Le Maroc s’apprête à franchir une étape décisive dans son ambition industrielle maritime, avec l’examen final de quatre offres internationales pour la concession du plus grand chantier naval en Afrique, situé au port de Casablanca. La concession s’étend sur 30 ans et couvre l’aménagement, l’exploitation et l’entretien du nouveau chantier.
Parmi les candidats, l’alliance stratégique entre le géant coréen Hyundai Heavy Industries et la société marocaine Somagec semble favorite, grâce à un dossier solide et aligné sur les ambitions du royaume en matière de développement industriel maritime.
S’étendant sur 21 hectares, le projet inclura des infrastructures de pointe : une cale sèche de 244 mètres de long et 40 mètres de large, une plateforme élévatrice de 9.000 tonnes, un bassin équipé d’une grue de 450 tonnes, et 820 mètres de quais de montage.

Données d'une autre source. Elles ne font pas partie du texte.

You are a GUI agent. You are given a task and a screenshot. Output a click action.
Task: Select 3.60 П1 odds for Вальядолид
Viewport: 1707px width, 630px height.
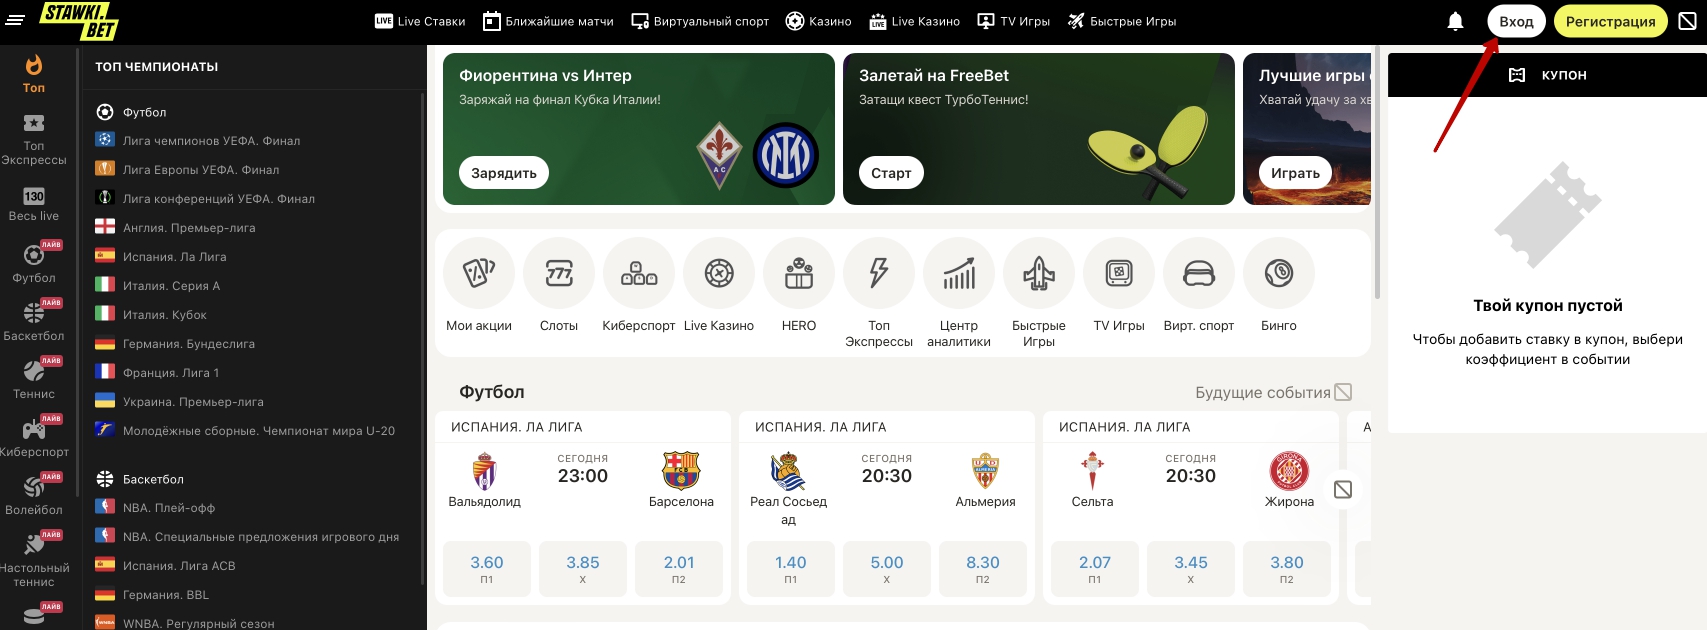click(x=487, y=569)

Le groupe français Naval Group, autrefois considéré comme un concurrent sérieux, est absent de la phase finale, soulevant des interrogations. Son offre pourrait avoir été retardée ou jugée insuffisante.
Ce projet, estimé à 300 millions de dollars, s’inscrit dans la stratégie industrielle marocaine, après les succès dans l’automobile et l’aéronautique, et vise à créer des emplois, renforcer les exportations et positionner Casablanca comme un hub maritime industriel majeur.